▶ [WORK REQUIRED]: Go through the records and report each line in which the word "Insigniam" occurs.

START EXTRACTED RECORDS

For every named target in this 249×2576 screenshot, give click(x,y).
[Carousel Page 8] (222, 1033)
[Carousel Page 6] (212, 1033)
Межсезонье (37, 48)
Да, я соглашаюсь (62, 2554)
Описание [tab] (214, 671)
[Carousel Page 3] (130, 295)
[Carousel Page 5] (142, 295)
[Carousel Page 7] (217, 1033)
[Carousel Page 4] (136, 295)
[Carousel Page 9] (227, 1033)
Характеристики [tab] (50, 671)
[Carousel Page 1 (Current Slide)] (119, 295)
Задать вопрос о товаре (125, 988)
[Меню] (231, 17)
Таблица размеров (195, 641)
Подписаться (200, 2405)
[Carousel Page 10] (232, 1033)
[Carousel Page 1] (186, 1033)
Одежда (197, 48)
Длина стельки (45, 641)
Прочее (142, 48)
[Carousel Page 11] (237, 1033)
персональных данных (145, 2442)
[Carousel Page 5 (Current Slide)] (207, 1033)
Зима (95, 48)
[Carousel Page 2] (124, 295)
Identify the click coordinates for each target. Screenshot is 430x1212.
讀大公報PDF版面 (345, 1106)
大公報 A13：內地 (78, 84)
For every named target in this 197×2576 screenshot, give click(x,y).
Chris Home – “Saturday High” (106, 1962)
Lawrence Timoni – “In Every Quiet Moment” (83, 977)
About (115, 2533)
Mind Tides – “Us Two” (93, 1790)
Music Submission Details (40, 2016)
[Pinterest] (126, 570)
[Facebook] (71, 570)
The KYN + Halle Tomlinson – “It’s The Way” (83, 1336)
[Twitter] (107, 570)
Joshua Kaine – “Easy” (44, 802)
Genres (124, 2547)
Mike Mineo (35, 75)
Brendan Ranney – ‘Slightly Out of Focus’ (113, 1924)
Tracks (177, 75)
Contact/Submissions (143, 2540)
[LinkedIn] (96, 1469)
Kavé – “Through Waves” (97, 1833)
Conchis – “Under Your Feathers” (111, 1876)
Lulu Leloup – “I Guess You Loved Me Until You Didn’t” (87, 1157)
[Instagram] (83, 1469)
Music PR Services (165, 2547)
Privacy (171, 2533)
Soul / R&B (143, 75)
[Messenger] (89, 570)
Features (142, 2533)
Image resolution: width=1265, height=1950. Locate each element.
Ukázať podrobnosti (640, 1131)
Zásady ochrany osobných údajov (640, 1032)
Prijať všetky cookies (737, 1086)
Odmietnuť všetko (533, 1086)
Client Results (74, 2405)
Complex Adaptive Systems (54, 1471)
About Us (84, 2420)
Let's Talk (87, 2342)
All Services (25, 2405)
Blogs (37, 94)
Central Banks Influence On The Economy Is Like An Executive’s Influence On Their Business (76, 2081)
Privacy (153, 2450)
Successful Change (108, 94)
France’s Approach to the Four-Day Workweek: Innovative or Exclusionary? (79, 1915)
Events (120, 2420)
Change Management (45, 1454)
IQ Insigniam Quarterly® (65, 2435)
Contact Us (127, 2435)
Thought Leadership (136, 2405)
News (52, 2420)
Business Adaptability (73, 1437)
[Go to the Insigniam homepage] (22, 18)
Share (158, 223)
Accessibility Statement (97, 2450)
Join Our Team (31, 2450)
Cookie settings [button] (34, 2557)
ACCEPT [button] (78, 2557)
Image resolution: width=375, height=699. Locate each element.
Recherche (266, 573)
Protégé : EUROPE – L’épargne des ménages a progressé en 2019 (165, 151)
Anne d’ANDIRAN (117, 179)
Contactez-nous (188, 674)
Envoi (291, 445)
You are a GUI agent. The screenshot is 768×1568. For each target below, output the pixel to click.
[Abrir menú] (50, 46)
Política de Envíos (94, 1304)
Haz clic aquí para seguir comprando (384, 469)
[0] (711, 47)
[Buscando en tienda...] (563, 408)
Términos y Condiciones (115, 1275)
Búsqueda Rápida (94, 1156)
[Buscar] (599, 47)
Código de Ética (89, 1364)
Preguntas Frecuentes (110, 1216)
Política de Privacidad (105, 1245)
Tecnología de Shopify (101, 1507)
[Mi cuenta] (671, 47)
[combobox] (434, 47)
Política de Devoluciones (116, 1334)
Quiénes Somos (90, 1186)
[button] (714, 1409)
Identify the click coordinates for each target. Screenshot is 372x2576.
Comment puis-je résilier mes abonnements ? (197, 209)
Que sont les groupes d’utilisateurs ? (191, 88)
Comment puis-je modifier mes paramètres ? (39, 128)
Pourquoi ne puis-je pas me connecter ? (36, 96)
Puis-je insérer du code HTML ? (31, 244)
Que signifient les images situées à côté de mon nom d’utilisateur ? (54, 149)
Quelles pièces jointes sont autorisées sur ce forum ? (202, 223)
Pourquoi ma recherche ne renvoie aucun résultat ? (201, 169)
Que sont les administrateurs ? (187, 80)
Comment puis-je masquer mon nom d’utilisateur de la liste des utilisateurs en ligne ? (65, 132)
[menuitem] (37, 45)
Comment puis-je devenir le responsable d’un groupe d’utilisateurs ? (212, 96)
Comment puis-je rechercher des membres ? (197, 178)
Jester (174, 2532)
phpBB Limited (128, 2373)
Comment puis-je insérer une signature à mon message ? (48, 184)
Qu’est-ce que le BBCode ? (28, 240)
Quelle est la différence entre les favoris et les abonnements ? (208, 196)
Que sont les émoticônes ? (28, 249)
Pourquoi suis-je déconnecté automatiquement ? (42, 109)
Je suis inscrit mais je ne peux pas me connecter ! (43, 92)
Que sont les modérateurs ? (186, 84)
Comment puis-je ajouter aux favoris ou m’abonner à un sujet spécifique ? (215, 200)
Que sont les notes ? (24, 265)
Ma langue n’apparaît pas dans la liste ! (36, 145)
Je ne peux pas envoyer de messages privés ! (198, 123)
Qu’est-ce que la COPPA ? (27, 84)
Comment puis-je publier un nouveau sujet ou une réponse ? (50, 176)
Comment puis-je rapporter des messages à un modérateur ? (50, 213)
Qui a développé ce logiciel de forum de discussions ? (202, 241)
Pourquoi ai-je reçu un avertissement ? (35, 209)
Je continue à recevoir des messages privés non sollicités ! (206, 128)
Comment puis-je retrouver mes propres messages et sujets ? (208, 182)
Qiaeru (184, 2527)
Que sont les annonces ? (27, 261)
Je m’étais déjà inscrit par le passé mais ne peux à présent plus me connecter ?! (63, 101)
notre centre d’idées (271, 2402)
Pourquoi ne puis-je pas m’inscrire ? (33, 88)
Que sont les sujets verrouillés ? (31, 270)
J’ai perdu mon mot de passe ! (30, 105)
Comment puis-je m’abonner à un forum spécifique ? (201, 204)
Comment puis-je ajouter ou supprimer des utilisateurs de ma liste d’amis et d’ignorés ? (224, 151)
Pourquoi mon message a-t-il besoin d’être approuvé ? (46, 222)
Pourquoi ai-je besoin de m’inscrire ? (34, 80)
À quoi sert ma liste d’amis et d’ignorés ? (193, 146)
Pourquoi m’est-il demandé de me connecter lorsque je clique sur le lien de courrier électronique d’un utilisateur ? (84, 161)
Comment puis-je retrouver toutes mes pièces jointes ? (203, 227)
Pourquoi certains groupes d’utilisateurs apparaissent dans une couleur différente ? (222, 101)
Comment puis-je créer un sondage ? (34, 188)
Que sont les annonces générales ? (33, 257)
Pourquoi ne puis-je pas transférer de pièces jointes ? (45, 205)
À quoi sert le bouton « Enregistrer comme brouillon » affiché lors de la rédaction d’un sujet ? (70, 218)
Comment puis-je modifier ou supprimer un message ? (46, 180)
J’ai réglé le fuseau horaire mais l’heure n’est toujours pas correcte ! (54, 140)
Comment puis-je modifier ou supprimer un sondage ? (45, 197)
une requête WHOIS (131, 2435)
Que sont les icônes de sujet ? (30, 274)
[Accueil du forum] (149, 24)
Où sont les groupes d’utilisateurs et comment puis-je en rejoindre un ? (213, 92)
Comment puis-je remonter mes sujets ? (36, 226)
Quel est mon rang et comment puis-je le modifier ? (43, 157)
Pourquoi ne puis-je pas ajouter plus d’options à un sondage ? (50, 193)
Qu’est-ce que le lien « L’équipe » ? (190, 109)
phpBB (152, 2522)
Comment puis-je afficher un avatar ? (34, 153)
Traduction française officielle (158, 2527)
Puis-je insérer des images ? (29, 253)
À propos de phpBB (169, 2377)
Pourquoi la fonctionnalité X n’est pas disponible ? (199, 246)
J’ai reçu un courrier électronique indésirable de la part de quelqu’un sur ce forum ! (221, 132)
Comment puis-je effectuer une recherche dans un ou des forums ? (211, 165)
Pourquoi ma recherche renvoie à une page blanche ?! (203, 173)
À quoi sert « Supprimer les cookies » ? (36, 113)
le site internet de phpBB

END EXTRACTED RECORDS

▶ [PROBLEM SOLUTION]:
IQ Insigniam Quarterly® (65, 2435)
[Go to the Insigniam homepage] (22, 18)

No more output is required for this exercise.